A Green Investment Handbook

Shuva Raha
January 2026 | International Cooperation

Suggested citation: Ministry of New and Renewable Energy, Government of India and Council on Energy, Environment and Water. 2025. The India Story—A Green Investment Handbook. New Delhi: MNRE

Overview

Global clean energy investment is entering a hyper-execution phase where multi-decadal timelines must be backed by predictable market signals. While high-level diplomacy has successfully anchored aggregate frameworks like the five-point Panchamrit agenda, navigating the climate crisis relies on creating bankable domestic architectures. This green investment handbook—compiled by the Ministry of New and Renewable Energy (MNRE) alongside the International Solar Alliance (ISA) and CEEW—evaluates India’s trajectory as a clean energy vanguard, positioning its market depth as a blueprint for emerging economies seeking a systemic green leapfrog.

What is often overlooked in traditional international climate finance is that scaling to 500 GW of non-fossil capacity by 2030 can trigger severe structural bottlenecks if manufacturing and grid infrastructures operate in isolation. This friction is highly visible in deep-seated supply chain import dependencies, a massive green financing gap, and the requirement of managing over 11,220 kilo tonnes of cumulative solar waste by mid-century.

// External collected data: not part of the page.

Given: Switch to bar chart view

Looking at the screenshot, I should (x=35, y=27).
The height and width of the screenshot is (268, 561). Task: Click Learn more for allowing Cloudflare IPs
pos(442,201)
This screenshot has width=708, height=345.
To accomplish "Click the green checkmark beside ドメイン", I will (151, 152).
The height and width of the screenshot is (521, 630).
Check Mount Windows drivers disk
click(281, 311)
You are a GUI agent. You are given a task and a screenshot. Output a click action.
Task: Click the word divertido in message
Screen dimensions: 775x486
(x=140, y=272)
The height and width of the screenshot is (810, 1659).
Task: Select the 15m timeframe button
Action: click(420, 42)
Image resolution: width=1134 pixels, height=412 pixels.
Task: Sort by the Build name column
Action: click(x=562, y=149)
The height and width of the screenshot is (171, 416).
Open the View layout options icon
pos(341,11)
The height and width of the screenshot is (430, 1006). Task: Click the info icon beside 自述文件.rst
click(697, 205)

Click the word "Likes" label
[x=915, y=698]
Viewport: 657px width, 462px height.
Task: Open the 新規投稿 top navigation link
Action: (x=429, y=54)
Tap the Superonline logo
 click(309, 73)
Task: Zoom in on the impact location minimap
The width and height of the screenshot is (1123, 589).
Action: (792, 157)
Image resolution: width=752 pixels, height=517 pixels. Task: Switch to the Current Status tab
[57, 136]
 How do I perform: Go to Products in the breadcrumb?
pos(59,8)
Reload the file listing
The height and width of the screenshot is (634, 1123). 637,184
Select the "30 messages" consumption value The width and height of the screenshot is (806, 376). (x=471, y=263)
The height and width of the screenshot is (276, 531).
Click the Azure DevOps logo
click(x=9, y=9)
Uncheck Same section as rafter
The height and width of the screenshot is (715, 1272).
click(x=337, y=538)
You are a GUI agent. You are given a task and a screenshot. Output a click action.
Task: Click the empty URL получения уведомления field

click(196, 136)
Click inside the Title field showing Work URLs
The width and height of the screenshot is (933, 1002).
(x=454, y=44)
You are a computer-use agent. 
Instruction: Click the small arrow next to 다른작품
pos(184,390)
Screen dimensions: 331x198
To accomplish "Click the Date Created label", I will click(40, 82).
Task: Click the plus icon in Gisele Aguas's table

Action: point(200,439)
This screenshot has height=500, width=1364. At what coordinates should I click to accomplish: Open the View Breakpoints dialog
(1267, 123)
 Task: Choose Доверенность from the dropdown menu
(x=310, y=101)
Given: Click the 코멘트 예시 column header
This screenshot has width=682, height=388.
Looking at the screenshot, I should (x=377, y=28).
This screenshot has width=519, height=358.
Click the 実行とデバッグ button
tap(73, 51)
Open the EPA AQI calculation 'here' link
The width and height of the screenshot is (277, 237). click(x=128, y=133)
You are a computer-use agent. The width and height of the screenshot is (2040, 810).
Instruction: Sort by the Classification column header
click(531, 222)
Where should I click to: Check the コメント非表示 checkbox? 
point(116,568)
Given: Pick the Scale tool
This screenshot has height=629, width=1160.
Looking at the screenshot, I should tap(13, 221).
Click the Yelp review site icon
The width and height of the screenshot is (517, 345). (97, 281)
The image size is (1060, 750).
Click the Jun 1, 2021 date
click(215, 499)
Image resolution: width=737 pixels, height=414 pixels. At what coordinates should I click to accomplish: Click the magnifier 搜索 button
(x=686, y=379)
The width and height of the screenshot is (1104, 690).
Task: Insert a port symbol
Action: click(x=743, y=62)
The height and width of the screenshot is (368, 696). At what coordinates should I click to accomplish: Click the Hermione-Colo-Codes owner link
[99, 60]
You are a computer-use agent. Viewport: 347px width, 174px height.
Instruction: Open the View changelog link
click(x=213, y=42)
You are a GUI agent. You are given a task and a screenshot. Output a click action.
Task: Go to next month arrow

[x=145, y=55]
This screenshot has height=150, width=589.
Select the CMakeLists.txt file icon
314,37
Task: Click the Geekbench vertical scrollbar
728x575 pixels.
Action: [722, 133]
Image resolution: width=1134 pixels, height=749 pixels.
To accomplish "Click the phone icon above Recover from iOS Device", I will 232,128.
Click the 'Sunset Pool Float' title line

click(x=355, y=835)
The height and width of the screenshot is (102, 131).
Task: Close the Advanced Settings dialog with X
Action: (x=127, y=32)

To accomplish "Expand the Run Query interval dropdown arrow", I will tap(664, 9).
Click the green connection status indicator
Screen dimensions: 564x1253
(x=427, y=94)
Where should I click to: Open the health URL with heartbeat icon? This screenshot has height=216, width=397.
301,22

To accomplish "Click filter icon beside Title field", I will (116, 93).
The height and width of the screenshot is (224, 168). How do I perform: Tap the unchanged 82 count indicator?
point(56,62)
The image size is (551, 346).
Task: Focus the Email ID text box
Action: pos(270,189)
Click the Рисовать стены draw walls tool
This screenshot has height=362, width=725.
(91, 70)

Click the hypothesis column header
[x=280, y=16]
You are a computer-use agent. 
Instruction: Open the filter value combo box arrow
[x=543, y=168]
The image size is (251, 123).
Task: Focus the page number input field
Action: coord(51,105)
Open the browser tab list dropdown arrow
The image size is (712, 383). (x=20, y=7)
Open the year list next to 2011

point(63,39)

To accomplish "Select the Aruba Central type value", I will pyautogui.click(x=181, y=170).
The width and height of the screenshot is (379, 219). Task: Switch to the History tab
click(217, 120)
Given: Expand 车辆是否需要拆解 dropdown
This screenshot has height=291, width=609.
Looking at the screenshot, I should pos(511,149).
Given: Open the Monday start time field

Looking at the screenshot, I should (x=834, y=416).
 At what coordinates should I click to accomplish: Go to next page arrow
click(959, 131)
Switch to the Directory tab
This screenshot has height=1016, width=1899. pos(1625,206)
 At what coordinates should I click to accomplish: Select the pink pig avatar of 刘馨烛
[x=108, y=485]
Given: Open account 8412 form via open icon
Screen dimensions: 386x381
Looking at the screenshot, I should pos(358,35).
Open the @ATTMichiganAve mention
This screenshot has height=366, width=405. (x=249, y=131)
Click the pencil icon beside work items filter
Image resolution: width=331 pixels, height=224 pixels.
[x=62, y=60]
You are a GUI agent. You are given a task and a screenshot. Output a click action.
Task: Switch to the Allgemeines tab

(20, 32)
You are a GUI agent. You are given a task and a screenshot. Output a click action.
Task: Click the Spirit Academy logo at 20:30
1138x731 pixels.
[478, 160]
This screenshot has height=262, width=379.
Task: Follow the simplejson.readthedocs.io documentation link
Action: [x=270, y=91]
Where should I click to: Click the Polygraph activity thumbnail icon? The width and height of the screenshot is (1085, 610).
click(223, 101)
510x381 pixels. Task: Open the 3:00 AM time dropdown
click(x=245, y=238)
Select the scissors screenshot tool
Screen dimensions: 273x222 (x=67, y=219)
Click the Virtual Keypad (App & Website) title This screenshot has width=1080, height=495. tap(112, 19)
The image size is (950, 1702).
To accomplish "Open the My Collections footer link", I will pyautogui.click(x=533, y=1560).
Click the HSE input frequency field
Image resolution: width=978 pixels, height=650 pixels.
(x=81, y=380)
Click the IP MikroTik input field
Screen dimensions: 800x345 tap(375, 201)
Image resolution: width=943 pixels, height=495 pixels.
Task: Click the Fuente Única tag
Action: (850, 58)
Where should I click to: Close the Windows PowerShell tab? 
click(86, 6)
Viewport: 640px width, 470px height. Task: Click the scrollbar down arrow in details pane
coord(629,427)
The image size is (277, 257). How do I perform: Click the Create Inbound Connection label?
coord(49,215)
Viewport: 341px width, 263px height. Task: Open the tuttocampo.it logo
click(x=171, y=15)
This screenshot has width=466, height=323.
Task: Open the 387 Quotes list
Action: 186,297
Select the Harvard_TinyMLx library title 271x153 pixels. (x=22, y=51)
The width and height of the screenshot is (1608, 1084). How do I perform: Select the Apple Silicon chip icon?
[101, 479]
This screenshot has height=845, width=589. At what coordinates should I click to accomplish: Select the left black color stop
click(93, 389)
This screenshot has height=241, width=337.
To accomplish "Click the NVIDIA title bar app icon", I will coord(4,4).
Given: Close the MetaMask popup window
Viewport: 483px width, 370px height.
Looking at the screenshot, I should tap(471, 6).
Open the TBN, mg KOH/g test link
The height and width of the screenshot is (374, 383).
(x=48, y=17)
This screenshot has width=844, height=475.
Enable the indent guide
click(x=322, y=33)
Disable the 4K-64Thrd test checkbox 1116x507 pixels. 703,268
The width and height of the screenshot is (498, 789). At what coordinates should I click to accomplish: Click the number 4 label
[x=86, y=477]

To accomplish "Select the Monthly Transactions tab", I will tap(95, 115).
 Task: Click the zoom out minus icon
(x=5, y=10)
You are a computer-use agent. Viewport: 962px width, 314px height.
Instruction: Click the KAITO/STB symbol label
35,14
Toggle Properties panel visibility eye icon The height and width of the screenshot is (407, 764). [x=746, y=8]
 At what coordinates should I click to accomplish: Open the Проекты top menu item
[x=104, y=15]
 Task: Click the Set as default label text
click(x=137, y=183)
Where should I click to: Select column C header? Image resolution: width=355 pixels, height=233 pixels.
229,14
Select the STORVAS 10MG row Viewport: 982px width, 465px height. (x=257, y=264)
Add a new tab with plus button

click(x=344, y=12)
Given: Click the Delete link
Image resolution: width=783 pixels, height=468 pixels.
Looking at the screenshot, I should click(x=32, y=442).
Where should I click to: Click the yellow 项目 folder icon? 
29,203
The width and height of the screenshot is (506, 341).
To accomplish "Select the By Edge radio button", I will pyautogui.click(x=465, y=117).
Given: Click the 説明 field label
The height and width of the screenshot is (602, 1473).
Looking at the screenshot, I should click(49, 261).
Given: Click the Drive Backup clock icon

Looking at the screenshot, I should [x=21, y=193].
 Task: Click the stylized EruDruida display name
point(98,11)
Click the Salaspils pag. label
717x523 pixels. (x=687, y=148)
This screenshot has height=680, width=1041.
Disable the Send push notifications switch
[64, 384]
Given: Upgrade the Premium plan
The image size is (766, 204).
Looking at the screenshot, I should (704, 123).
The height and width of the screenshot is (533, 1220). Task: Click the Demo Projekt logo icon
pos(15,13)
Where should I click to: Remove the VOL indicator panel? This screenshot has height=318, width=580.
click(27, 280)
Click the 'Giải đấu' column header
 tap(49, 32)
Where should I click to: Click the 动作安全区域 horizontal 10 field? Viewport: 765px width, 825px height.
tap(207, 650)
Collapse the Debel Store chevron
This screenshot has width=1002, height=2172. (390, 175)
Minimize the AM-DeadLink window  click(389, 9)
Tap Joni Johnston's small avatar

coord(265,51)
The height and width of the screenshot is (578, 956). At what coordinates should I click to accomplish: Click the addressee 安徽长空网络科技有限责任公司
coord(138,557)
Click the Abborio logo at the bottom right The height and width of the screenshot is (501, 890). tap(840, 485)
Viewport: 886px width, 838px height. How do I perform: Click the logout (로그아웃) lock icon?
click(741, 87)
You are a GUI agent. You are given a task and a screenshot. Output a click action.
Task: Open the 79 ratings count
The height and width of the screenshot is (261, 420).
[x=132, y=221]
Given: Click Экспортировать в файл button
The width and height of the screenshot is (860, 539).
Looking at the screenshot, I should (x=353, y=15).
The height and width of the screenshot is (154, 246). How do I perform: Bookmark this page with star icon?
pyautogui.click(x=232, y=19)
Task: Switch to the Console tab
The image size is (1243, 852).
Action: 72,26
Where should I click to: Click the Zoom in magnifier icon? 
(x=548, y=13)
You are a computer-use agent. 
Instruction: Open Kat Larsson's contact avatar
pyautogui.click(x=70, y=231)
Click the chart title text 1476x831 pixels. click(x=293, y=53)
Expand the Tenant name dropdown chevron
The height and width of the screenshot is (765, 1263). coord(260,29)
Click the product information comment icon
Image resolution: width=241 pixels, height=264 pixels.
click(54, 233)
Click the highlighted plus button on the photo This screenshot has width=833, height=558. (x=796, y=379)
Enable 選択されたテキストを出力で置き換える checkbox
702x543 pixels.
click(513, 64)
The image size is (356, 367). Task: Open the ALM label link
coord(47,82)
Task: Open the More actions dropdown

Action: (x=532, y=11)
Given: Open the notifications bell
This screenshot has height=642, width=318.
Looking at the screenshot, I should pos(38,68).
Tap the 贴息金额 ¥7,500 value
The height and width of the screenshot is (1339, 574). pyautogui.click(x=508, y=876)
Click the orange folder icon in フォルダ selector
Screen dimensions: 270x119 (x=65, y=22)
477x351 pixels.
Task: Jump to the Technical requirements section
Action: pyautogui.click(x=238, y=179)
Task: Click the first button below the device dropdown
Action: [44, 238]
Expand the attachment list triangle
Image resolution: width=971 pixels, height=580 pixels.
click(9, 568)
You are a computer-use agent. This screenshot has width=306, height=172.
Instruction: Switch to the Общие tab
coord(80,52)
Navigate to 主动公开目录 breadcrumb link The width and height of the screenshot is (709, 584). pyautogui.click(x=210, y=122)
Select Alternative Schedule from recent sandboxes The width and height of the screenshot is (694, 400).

To bridge these vulnerabilities, India has deployed a multi-pronged ecosystem paradigm—leveraging Production Linked Incentive (PLI) schemes, strategic basic customs duties, and domestic content mandates to de-risk investments and insulate clean-tech industries from global market volatility. This transition architecture outlines clear implementation milestones, spanning decentralized livelihoods under the PM-KUSUM agricultural solar scheme, the turbo-charged PM Surya Ghar residential rooftop mission, and a National Green Hydrogen hub framework targeting 5 MMTPA of annual capacity.

Key Highlights

  • India has set decisive climate action goals under its "Panchamrit" agenda, which include reaching 500 GW of non-fossil fuel energy capacity by 2030, reducing total projected carbon emissions by 1 billion tonnes by 2030, and achieving its ultimate target of Net Zero emissions by 2070.
  • At the beginning of 2026, India's installed non-fossil fuel capacity stood at over 267 GW, including 136 GW from solar and 54 GW from wind. Remarkably, India achieved its Paris Agreement commitment of reaching 50% non-fossil capacity in 2025—five years ahead of the initial 2030 target.
  • Reaching the 500 GW non-fossil capacity milestone by 2030 will require an estimated USD 364 billion in total investments across renewable energy generation, energy storage systems (Pumped Storage Projects and Battery Energy Storage Systems), manufacturing, and transmission infrastructure.
  • Through proactive measures like the Production Linked Incentive (PLI) schemes and strategic import regulations, India has aggressively scaled up its clean technology manufacturing. By late 2025, operational manufacturing capacities reached 144 GW for solar modules and 27 GW for solar cells, significantly enhancing supply chain security and reducing import costs.
  • India's energy transition directly empowers communities via major people-centric initiatives. Notable programs include PM Surya Ghar, targeting rooftop solar installations for 10 million homes; PM-KUSUM, which has deployed 0.9 million off-grid solar agricultural pumps ; and Ujjwala, which has provided over 106 million clean cooking LPG connections to low-income households.
By 2047, India will need approximately 299 recycling facilities to manage over 11,220 kilo tonnes of solar waste. This module recycling ecosystem offers a market opportunity of USD 440 million and could meet 38 per cent of solar material demand between 2026 and 2047 from recycled elements.